Verilen cezaların “barışı mahkum eden” mahkeme kararları olduğunu ifade eden Bilgen, "Barışa yönelik infazlar ne kadar dikkat çekiciyse yine barışı mahkum eden mahkeme kararları da bir o kadar önemlidir. Geçtiğimiz hafta sadece bir kaç gün içerisinde ceza alan milletvekillerimiz Leyla Birlik, Sebahat Tuncel, Nursel Aydoğan ve İdris Baluken. Bir haftada siyasetçilerimizin payına düşen budur. Bu demokratik siyaseti mahkum etmektir. Sayın Baluken hangi suçlardan yargılandı. Katıldığı miting, yaptığı basın toplantısından. Kürsüde ifade ettiklerine tahammülü yok, onu anladık ama yazmadıklarından dolayı da cezalandırıldı. Kendisine ait olmadığı tespit edilen bir sosyal medya hesabından paylaşılan mesaj nedeniyle ceza verildi. Yine o gün Meclis'te olduğu tutanaklarda da olduğu halde, bir cenaze törenine katıldığı ileri sürülerek ceza verildi.

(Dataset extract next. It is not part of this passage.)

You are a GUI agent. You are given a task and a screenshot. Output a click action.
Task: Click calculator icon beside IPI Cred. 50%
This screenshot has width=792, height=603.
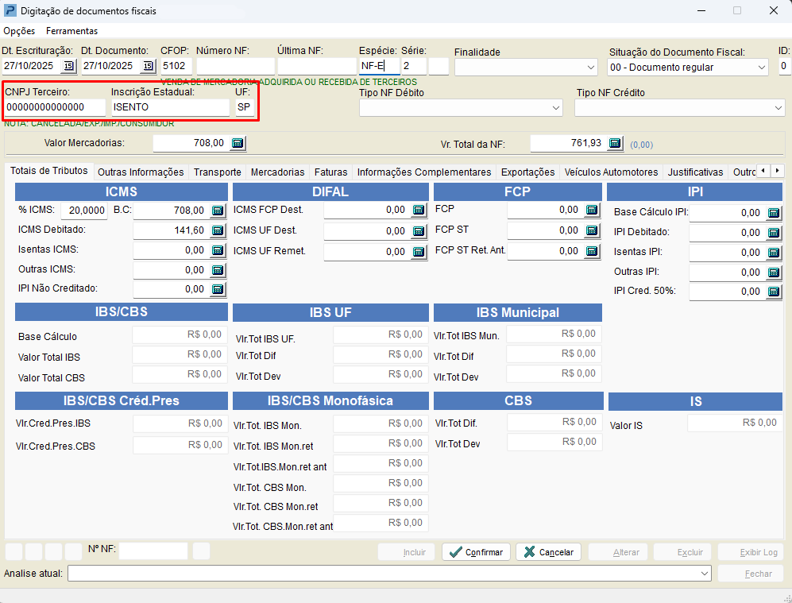[775, 292]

Barışı savunurken yazmadıklarınızdan ve bulunmadığınız ortamlardan dahi cezalandırılıyorsunuz” dedi.

SAVCININ İSMİ ‘MİT DOSYASI’NDA GEÇİYOR

Bilgen, fezlekeleri hazırlayan savcı Ahmet Karaca’nın isminin aynı zamanda “MİT dosyası”nda adı geçen bir savcı olduğunu da hatırlattı. Bilgen, “Bu savcı ‘hain’ ilan ediliyor ama Baluken ile ilgili hazırladığı dosyalar mahkumiyet için gerekçe olarak görülebiliyor" ifadelerini kullandı.

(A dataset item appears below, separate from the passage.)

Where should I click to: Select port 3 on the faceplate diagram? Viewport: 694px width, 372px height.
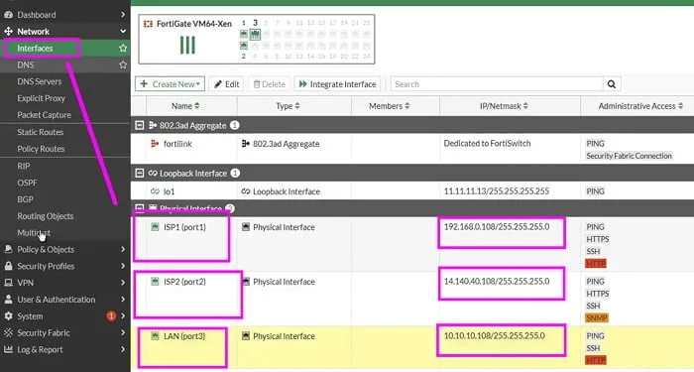tap(255, 34)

Bilgen'in açıklamalarından satır başları şöyle:

Tutarsız saygınlığın olmadığı bir dış politika yürütülüyor. İran’da halk sokağa çıkıyor, Türkiye neredeyse İran yetkililerinden daha fazla tepki gösteriyor. İran’da insanların sokağa çıkmasını mahkum eden bu anlayış, hala Suriye’de alternatif ordu kurma çabası içerisinde. Bundan 15 yıl önce Türkiye'de gösteri yapıldığında şöyle slogan atılırdı: 'Türkiye, İran olmayacak'. Şimdi İran sokaklarında, 'İran, Türkiye olmayacak diye slogan atılıyor'

Bir muhalefet lideri tek tip kıyafetle ilgili, “ne yapılacaktı, smokin mi giysinler” dedi. Cezaevindeki gazetecilerin, siyasetçilerin smokin giymek gibi bir dertleri hiç olmadı. Ama bu sözün sahibi belli ki smokini kimin giyeceğinin hesabına düşmüş.

Bahçeli diğer muhalefet partilerini 5 benzemez diye tarif etmiş. O ikisi Allah için birbirlerine çok benziyorlar. Demokrasi, hukuk devleti, kurunun yanında yaşı da yakmak konusunda çok benziyorlar. Hayırlı olsun.

Taşeron işçilerle ilgili düzenlemeyle OHAL’i şirin göstereceklerini zannediyorlar. Sonra ne çıkıyor? Taşeronlar mevcut haklarından feragat ederek ancak kalıcı personel olabiliyor. Şimdi daha iyi anlaşılıyor mu neden KHK ile yaptıkları?

İnsafla ve adaletle soralım: Din bu mu? 9 yaşındaki çocuğun evlenmesi, sakalsız erkeklerden tahrik olunduğunun söylenmesi, tacizci öğretmenin şeriat hükmüyle yargılanmak istemesi… Eğer din buysa bu din ahlakın neresinde? Yok bu değilse Diyanet dinin neresinde duruyor?

Asgari ücret 1603 TL, açlık sınırı 1608 TL. Bu rakamlardan daha utanç veren de şu: Bir bakanın asgari ücretle kaç tane sıfır araba alınacağını anlatması... Akılları sıfır arabada. Oysa asgari ücretle ekmek hesabı yapılır.